# Text block:
## begin

Jing Boran (; born 19 April 1989) or Bobo Jing, is a Chinese actor and singer who achieved popularity after becoming the champion at the 2007 talent contest My Hero. Along with the third-place winner Fu Xinbo, he formed a boy band called BoBo. Since 2008, Jing has appeared on a series of films and televisions. He is known for his leading roles in Chinese films Monster Hunt (2015), Time Raiders (2016), Us and Them (2018) and The Shadow Play (2019).

Career

2007–2014: Beginnings
Jing began his singing career after winning the top prize at the 2007 Chinese talent contest My Hero. He then signed a contract with Chinese entertainment company Huayi Brothers and formed a boy band named BoBo with fellow contestant Fu Xinbo. In October 2007, the band released their debut EP, Glory. In 2008, he appeared as a minor unaccredited role in the Chinese film The Equation of Love and Death.

Jing made his feature film debut in the Chinese romance film Hot Summer Days (2010), which won him a Best New Actor award at the Beijing College Student Film Festival. Since then, he has developed a passion for acting and started to focus on acting and refining skills by exploring different genres of film. One of his earlier notable roles is Wang Can in the romance film Up in the Wind (2013) where he played a rich second generation heir who wants to find meaning in life.

In June 2011, Jing signed a recording deal with Seed Music, and released his debut eponymous studio album. The album topped the charts in both mainland China and Taiwan, and won him a Global Chinese Golden Chart Award for Best New Artist.

2015–present: Rising popularity and breakthrough
In 2015, Jing started to gain popularity with his role in the time-travel romance drama Love Weaves Through a Millennium and travel reality show Divas Hit the Road; his chemistry and friendship with co-star Zheng Shuang (who also appeared in both programs) was a huge topic online.
Jing then starred in the road drama film Lost and Love alongside Hong Kong actor Andy Lau. His performance as a bike mechanic who was orphaned since young earned him a Golden Rooster Award nomination for Best Supporting Actor. The same year, he starred in the fantasy comedy film Monster Hunt; which grossed over 1.8 billion yuan to become one of the highest-grossing films in China. The success of Monster Hunt successfully launched Jing to mainstream fame.

## end

# Data extract:
## begin

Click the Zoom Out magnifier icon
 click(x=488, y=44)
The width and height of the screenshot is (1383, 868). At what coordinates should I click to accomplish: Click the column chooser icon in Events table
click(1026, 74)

## end

# What you should do:
Please write out, word for word, the part of the Jing Boran text from "2007–2014: Beginnings" up to and including "meaning in life.".

# Worked answer:
2007–2014: Beginnings
Jing began his singing career after winning the top prize at the 2007 Chinese talent contest My Hero. He then signed a contract with Chinese entertainment company Huayi Brothers and formed a boy band named BoBo with fellow contestant Fu Xinbo. In October 2007, the band released their debut EP, Glory. In 2008, he appeared as a minor unaccredited role in the Chinese film The Equation of Love and Death.

Jing made his feature film debut in the Chinese romance film Hot Summer Days (2010), which won him a Best New Actor award at the Beijing College Student Film Festival. Since then, he has developed a passion for acting and started to focus on acting and refining skills by exploring different genres of film. One of his earlier notable roles is Wang Can in the romance film Up in the Wind (2013) where he played a rich second generation heir who wants to find meaning in life.